L’attrice americana ha visitato i rifugiati nella valle di Bekaa, in Libano. Puntando il dito contro i governi che non agiscono per fermare la guerra.

“Ciò a cui abbiamo assistito finora è vergognoso e tragico: il mondo intero ha abbandonato i rifugiati”. A lanciare l’accusa è l’attrice americana Angelina Jolie, che si è recata, in quanto inviata speciale dell’Alto commissariato delle Nazioni Unite per i rifugiati (Unhcr), nella valle della Bekaa, in Libano, al confine con la Siria.

 

“Gli aiuti ai rifugiati non bastano”

La visita, in occasione dei cinque anni dall’inizio della guerra nella nazione mediorientale, è stata l’occasione per puntare il dito contro la comunità internazionale: “Non possiamo pensare di risolvere i problemi del mondo unicamente con degli aiuti, anziché con la diplomazia e con le soluzioni politiche”.
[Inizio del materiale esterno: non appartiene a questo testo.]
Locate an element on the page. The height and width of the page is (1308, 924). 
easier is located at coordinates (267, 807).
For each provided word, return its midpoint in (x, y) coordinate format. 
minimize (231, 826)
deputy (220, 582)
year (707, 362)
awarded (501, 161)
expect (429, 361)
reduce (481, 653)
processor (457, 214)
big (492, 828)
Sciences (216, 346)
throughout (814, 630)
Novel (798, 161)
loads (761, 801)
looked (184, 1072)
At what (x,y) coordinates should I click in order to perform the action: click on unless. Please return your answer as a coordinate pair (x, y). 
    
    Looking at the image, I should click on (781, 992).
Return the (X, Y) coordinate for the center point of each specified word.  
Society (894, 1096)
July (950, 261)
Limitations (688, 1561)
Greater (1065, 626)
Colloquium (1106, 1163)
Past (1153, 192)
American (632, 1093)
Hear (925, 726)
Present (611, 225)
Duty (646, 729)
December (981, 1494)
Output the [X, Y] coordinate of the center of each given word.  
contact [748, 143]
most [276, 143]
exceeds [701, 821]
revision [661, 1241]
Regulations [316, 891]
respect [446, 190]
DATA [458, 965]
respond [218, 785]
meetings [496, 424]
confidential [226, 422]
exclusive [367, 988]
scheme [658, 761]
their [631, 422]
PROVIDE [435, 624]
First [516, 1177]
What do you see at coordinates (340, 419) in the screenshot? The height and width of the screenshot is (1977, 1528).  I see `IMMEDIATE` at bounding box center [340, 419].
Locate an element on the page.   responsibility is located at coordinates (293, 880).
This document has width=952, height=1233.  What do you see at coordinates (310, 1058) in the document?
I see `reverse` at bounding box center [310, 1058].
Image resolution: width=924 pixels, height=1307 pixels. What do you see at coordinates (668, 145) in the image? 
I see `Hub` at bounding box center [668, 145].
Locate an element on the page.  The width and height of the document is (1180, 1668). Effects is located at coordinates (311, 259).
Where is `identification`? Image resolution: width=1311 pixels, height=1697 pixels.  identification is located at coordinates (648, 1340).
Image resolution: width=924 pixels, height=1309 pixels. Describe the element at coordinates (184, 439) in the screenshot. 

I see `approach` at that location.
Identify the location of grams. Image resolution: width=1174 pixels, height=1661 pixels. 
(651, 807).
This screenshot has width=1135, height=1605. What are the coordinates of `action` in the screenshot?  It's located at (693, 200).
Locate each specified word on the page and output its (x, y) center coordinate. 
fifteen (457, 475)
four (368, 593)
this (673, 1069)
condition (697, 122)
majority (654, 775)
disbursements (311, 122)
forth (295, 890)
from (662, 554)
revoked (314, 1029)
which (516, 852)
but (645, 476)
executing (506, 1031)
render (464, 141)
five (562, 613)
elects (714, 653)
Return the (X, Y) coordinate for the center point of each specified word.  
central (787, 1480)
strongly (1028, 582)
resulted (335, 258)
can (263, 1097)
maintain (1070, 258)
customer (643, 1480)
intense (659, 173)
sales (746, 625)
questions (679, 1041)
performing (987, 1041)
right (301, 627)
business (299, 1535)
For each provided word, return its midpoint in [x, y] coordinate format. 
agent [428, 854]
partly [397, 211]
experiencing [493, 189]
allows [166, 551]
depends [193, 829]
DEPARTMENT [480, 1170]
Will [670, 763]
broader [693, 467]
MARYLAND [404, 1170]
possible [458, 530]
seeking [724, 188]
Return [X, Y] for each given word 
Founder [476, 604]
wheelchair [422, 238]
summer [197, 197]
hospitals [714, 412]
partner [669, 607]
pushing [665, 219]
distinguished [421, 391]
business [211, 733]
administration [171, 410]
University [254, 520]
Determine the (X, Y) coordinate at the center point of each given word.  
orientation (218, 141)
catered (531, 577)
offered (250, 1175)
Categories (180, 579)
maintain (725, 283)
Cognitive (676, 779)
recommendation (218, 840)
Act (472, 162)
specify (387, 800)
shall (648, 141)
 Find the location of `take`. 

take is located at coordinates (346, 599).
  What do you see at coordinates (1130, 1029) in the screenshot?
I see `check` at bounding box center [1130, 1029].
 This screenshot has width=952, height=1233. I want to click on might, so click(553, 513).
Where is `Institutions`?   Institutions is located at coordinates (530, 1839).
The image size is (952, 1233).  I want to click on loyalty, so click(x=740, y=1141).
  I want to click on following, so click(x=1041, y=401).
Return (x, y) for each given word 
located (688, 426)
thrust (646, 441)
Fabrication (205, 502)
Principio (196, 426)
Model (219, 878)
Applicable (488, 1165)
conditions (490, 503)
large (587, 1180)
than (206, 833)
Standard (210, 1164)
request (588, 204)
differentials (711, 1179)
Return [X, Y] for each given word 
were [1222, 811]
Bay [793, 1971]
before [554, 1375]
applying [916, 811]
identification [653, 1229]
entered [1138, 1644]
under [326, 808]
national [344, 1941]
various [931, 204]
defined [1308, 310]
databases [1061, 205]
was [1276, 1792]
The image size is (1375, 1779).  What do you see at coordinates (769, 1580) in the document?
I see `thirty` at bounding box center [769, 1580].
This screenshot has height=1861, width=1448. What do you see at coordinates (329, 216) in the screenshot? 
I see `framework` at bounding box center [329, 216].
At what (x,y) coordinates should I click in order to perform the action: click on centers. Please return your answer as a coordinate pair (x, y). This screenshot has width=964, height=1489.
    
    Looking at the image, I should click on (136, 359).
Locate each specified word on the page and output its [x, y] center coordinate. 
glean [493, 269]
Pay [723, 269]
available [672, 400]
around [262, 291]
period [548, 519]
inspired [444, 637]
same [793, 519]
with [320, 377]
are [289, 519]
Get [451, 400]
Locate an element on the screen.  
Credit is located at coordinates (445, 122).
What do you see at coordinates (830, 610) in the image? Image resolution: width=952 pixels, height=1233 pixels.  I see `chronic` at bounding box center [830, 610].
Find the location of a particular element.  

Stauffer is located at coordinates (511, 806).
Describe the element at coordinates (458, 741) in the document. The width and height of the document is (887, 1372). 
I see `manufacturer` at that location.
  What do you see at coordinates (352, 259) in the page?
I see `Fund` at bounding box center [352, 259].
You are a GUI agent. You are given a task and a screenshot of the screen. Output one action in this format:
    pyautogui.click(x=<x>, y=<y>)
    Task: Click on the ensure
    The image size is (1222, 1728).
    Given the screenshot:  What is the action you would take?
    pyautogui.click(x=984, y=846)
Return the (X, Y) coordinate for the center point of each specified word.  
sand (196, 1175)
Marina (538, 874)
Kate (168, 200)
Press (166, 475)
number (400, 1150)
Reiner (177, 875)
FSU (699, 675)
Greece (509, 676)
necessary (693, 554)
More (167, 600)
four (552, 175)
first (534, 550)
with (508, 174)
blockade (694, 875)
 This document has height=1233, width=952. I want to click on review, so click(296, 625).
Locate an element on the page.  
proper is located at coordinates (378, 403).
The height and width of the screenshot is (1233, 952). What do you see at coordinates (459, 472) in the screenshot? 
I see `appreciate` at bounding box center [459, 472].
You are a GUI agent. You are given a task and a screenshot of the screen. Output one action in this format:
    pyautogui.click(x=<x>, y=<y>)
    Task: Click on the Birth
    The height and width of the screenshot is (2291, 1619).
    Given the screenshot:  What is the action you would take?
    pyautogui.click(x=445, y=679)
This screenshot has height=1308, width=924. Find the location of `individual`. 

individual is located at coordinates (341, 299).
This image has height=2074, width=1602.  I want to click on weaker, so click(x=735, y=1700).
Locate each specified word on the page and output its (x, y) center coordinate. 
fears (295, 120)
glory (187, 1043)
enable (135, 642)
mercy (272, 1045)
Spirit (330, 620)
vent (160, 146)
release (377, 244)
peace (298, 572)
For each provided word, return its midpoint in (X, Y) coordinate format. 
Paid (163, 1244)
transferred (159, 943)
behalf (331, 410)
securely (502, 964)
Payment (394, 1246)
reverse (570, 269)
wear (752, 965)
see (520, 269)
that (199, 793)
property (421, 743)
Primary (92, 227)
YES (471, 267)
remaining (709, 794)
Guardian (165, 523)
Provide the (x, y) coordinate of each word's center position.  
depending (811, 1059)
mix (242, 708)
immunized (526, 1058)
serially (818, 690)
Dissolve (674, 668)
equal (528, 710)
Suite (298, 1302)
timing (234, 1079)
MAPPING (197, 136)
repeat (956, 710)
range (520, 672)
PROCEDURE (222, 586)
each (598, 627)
L’attrice si è intrattenuta con numerosi rifugiati siriani, tra i quali una madre paralizzata da una pallottola. “I governi del mondo intero devono dimostrare di essere in grado di esercitare la leadership necessaria. Devono rispondere all’emergenza assumendo, assieme, la responsabilità di risolvere il problema”.

 

“La vera crisi dei rifugiati non è in Europa”

Dall’inizio del conflitto in Siria, infatti, sono circa cinque milioni le persone che si sono viste costrette a fuggire dal loro paese, dando luogo ad un autentico esodo verso, in particolare, le nazioni confinanti, ovvero Libano, Turchia e Giordania. Per questo Angelina Jolie ha spiegato che “non dobbiamo dimenticare che quella che chiamiamo ‘crisi dei rifugiati’ facendo riferimento all’Europa, in realtà di concentra soprattutto in Medio Oriente e nei paesi dell’Africa settentrionale. In questo senso, attrice statunitense ha voluto commentare anche l'avanzata dei partiti populisti alle lezioni che si sono tenute di recente in alcune regioni tedesche."La storia ha spiegato, ci ha insegnato che se ci allontaniamo dai principi fondamentali della legge non facciamo altro che peggiorare la situazione".

In particolare, a preoccupare è stato il risultato del movimento di estrema destra Alternative für Deutschland che ha incentrato la propria campagna proprio sulla questione dei migranti, proponendo come soluzione di sparare su chi tenta di entrare illegalmente nella nazione europea.